Stefano Iambrenghi

Sono inefficaci, nei confronti dei creditori per cui Equitalia agisce, il conferimento di immobili al fondo patrimoniale o il regime economico di separazione dei beni intervenuto dopo un periodo, piu’ o meno lungo, di comunione: infatti, la recente giurisprudenza e’ concorde nel ritenere che l’arricchimento derivante dall’omesso o insufficiente versamento delle imposte e dei contributi previdenziali debba essere ritenuto volto a soddisfare esigenze familiari.

E’ evidente, dunque, che le quote di beni in comproprieta’ (immobili e disponibilita’ in conto corrente), la cui origine non sia direttamente riconducibile, con onere di prova, a proventi di lavoro, a donazioni o ad eredita’ e che siano state acquisite durante il matrimonio, sono aggredibili da Equitalia per debiti assunti dall’altro coniuge.

Per quanto attiene il periodo che decorre dal momento in cui la comunione dei beni e’ stata trasformata in separazione e’ ancora onere del coniuge non debitore dimostrare che i beni in proprieta’ separata sono stati acquisiti con redditi da lavoro, in seguito ad eredita’ o a donazioni.

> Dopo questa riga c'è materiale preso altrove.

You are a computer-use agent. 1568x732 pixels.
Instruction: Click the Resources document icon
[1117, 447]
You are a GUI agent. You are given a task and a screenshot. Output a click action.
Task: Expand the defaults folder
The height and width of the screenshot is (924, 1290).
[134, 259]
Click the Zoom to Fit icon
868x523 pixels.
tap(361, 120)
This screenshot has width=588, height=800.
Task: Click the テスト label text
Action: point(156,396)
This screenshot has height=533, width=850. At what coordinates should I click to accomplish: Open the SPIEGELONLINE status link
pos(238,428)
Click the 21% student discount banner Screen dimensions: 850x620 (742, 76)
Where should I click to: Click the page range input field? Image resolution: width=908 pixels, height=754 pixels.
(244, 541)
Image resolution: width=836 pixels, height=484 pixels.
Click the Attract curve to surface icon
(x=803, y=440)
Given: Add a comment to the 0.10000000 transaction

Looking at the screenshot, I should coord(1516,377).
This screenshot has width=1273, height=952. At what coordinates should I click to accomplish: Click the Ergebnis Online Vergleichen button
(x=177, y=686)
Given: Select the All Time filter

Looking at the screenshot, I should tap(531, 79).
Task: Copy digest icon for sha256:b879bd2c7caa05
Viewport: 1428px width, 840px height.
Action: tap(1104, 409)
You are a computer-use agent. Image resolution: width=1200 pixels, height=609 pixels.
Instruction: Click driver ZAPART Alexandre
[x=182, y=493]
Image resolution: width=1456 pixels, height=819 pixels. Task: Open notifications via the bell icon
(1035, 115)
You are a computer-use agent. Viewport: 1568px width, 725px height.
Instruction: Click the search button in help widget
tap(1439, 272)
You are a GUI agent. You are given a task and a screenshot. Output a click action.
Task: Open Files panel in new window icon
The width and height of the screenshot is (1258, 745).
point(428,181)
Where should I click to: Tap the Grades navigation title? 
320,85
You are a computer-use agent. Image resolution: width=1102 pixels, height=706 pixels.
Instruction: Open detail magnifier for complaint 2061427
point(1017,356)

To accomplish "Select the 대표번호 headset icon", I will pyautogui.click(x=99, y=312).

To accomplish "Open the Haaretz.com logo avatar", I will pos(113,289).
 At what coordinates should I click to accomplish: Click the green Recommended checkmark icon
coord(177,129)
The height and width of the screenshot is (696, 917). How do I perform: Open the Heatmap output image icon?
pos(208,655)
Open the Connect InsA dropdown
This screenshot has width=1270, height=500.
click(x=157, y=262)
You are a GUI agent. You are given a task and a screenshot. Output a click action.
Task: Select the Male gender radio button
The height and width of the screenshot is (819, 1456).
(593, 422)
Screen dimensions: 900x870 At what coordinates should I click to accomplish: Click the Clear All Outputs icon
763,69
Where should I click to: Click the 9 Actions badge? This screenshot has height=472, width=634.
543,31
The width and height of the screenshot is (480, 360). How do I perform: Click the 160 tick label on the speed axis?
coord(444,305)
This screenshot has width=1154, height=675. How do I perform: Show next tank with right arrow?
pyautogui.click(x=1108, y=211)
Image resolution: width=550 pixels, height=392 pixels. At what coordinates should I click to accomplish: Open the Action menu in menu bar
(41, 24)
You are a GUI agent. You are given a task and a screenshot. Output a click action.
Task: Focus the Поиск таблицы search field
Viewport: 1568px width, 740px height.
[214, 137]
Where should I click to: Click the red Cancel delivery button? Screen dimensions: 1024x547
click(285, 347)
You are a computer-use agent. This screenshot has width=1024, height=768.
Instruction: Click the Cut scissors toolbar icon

E’ chiaro che discutiamo solo di possibilita’ teoriche e che Equitalia, con la marea di debitori che deve perseguire, non si mette a spaccare il capello sulle transizioni fra regimi patrimoniali operate dai coniugi. Anche perche’ si tratta di azioni giudiziali che per essere portate avanti richiedono tempo e danaro e vanno avviate solo quando si tratta di recuperare crediti ingenti.